Sometimes I hear:
"Don't force kids to learn abstractions which they won't use. Teach them practical things. That's what they want to learn."
I'm listing this as one fallacy, but it contains at least five blunders, which I'll enumerate after the jump.
1) Educaation is an end, not (primarily) a means. We learn because learning is enjoyable. Curiosity is as basic a drive as hunger or lust. Without curiosity, our ancestors would have died out long before the caves.
Remember the story: There were two trees in the Garden of Eden, one was the Tree of Life; Adam and Eve decided to eat from the Tree of Knowlege. Feed the kids' curiosity.
2) Abstractions clarify. Your mind is like your hands: you can't carry a dozen loose egs; put them in a box and it's esy.
Similarly, you cut your time spent learning addition tables in half when you figure out that 7 + 5 = 5 + 7. (When I was young, my father told me that 'Algebra is the lazy man's arithmetic.' That's true, and it fueled a lot of my interest in mathematics. You'd be surprised how small a fraction of the American public can multiply 75 times 85 in their heads. Anybody who remembered Freshman algebra can.)
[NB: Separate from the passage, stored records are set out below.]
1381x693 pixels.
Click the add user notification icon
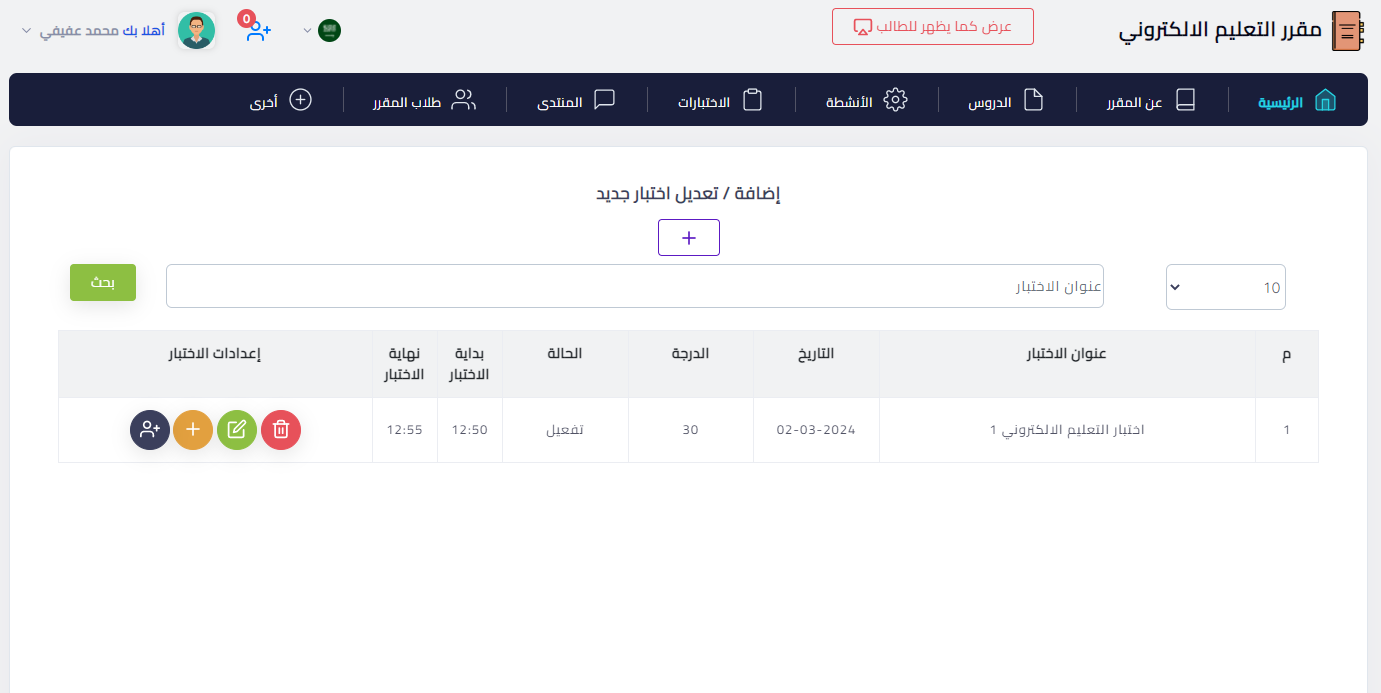[258, 31]
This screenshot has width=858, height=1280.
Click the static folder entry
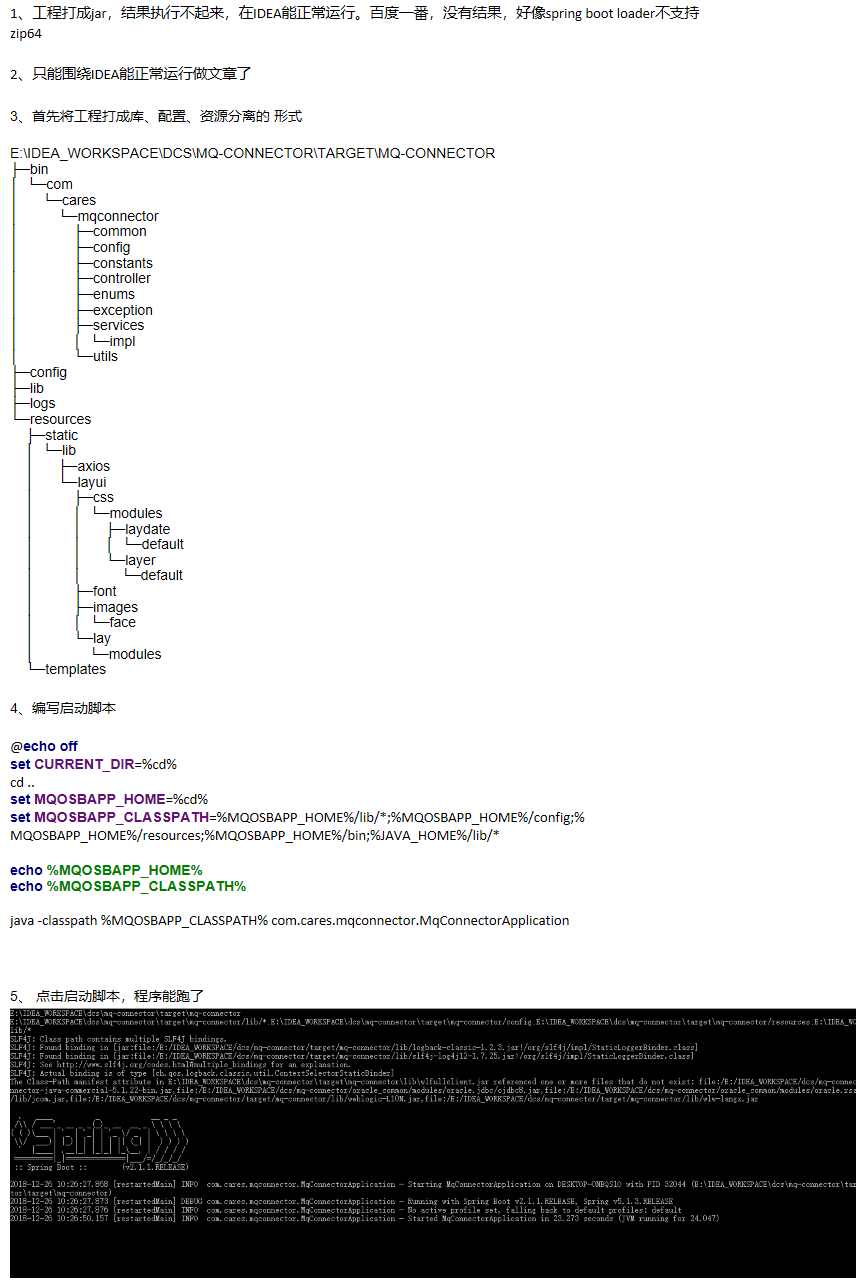point(61,435)
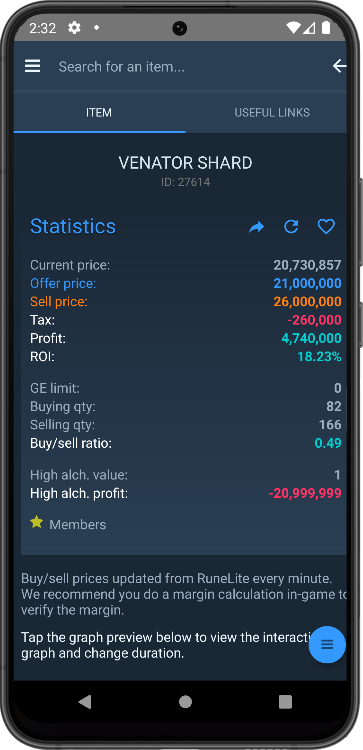Switch to the USEFUL LINKS tab
The image size is (363, 750).
click(x=272, y=113)
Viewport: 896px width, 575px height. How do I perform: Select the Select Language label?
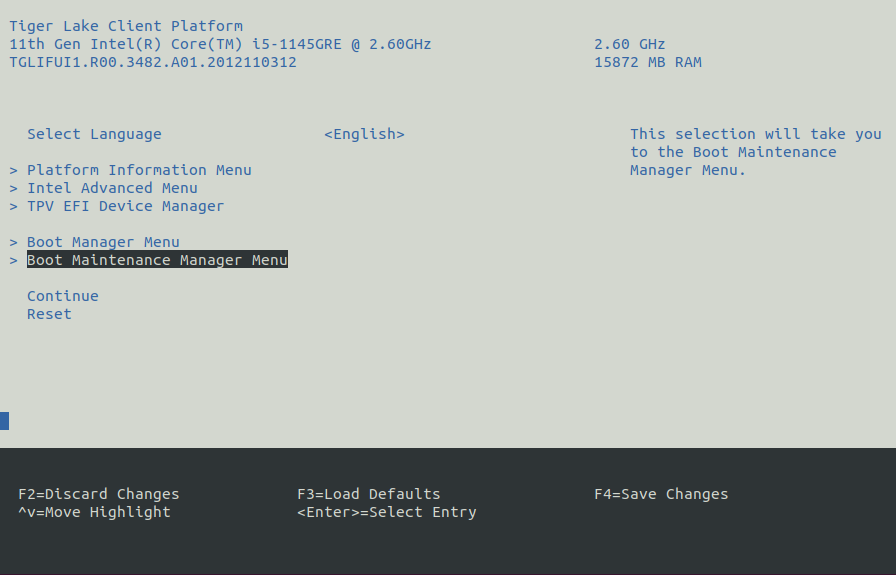click(x=94, y=134)
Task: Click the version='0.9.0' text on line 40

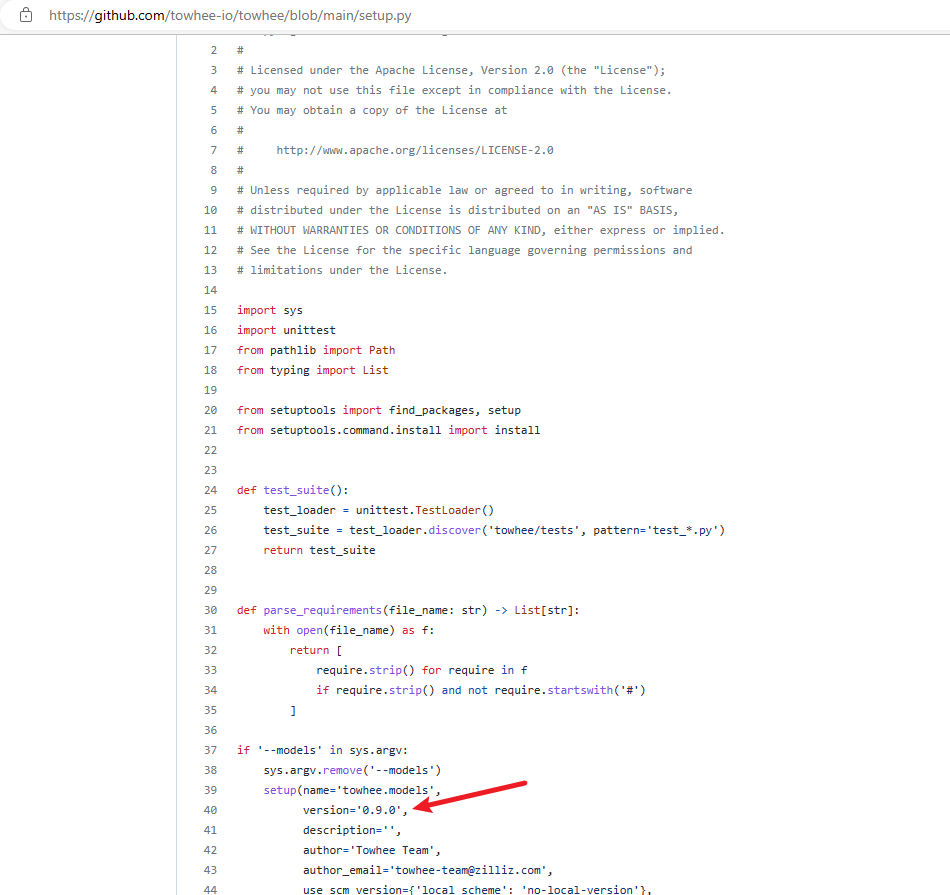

Studies have been made on Chess masters' ability to remembwer positions. Put an actual game in front of one, give him a brief glance, and then hide it. He'll tell you where every piece is. Scatter some chessmen across a board, and he'll remember no better than the average man. Chess masters don't remember where each piece is; they remember what the possibilities of play -- the threats and opportunities are.
You're the same way. Can you remember a thousand letters chosen at randon? Can you remember a poem containing several thousand letters?
3) For that matter, people who tell you: "That's fine in theory, but -- in practice ..." are almost always spouting a new theory. It's just, when people say that to me, a theory which hasn't been tested.
4) Actually, we haven't the faintest idea what learning will be of practical value when today's gradeschoolers are working adults. "Why teach them about Mesopotamia? They'll never have to know that." I spent hours learning to use trig tables and the sliderule. Of all the "useless" information I've absorbed during my life, I make the least use of that "practical instruction."
5) This is also what psychologists call "projection." It's not that kids want to learn 'something practical.' Most of the practical instruction we impart is only useful so much later in life that it is beyond the kids' horizon. The difference between ballancing a checkbook and calculating the orbit of the moon is in our heads. Johnny's life doesn't include either.